Task objective:
Answer these about the post on importing xlsx files into RStudio:
(a) How many files does the poster want to bring into a single dataframe?
(b) What name is offered as an example for that dataframe?
(c) Which two xlsx files in the folder should be left out?

Text to read:
————————

0

I would like to import some xlsx files into rstudio. These files are all in the same folder, but there are also some other xlsx files in there, that I am not interested in:

  • Alles_2017.xlsx
  • Alles_2018.xlsx
  • Alles_2019.xlsx
  • Alles_2020_incl_Oct.xlsx
  • Blabla.xlsx
  • Idontknow.xlsx

I would like to import all four "Alles_...." files building a single dataframe (called for example All) containing all this data. And I would like the function to ignore every other file not starting with "Alles_"

Which function can I use?

Thank you in advance!

————————

Record list:

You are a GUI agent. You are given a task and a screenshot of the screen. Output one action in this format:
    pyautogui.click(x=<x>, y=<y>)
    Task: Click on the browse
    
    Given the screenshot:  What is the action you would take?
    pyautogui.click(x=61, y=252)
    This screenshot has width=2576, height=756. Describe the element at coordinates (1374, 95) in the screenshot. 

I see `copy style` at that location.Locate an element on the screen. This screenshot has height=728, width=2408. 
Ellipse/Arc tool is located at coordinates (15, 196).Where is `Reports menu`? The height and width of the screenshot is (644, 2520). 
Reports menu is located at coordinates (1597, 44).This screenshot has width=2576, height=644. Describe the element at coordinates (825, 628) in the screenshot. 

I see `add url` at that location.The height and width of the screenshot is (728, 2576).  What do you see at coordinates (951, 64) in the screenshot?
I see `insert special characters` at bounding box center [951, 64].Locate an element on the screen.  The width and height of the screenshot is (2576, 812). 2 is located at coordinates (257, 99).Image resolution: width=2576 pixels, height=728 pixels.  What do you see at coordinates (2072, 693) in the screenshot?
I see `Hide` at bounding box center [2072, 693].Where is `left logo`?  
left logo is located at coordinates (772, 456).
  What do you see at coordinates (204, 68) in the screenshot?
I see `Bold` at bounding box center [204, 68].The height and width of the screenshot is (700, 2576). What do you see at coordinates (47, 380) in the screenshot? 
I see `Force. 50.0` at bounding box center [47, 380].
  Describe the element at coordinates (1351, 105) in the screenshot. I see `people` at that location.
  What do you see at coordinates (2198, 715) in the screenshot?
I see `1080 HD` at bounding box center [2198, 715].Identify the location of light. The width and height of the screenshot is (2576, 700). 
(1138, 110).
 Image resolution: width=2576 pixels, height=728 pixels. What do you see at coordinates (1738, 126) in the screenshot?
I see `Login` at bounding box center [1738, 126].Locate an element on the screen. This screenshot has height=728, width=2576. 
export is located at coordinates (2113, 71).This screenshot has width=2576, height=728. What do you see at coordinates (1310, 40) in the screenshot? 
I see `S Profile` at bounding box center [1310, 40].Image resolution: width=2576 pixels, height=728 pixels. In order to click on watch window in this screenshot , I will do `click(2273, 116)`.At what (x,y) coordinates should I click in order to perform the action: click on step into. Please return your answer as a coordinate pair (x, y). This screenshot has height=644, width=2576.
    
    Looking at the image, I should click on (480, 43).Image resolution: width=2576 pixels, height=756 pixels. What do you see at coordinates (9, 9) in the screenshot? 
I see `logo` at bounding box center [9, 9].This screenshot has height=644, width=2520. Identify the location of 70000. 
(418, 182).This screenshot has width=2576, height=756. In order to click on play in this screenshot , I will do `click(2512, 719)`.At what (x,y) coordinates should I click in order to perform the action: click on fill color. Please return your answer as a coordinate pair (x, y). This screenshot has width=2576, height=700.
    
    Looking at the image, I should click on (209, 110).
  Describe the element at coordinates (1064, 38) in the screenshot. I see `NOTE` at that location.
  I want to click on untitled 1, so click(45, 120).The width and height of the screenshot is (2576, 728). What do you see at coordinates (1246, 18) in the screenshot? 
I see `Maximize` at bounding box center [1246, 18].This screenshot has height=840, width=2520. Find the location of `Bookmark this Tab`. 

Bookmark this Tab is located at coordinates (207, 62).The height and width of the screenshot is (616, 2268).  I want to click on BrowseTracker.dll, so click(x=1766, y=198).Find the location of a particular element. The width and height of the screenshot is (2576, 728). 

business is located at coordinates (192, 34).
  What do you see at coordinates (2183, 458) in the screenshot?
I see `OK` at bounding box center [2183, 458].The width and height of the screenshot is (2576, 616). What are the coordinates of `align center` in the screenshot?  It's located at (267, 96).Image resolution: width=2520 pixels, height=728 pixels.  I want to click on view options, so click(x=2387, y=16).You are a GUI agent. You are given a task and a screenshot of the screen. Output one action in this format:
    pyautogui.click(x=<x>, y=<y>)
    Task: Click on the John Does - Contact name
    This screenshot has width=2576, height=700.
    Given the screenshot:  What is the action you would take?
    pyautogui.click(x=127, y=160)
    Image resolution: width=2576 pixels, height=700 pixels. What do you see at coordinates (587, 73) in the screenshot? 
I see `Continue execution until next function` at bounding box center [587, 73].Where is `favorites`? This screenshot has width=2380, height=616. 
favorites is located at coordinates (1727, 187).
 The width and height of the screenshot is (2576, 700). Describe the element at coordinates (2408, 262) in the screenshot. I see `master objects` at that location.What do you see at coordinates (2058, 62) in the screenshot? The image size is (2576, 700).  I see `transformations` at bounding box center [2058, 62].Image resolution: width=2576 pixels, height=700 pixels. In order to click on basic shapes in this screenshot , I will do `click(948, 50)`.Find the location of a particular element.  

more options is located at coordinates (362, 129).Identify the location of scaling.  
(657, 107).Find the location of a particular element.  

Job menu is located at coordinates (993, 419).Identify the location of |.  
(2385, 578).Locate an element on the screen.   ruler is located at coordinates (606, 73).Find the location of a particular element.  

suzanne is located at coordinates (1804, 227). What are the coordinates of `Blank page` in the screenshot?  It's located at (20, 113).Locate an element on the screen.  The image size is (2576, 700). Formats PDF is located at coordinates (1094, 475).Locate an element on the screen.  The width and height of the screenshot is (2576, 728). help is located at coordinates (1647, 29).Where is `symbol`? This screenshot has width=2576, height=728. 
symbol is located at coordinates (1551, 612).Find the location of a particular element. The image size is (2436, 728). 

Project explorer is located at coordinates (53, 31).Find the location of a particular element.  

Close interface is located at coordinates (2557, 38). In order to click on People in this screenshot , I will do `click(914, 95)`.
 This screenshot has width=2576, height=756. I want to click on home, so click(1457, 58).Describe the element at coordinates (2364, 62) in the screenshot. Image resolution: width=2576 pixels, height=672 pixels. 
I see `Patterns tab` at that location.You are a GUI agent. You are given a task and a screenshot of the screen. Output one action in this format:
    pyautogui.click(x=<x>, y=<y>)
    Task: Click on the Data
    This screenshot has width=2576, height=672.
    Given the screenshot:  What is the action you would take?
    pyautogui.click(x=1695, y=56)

————————

Exercise answer:
(a) Four, the files whose names start with "Alles_".
(b) All.
(c) Blabla.xlsx and Idontknow.xlsx.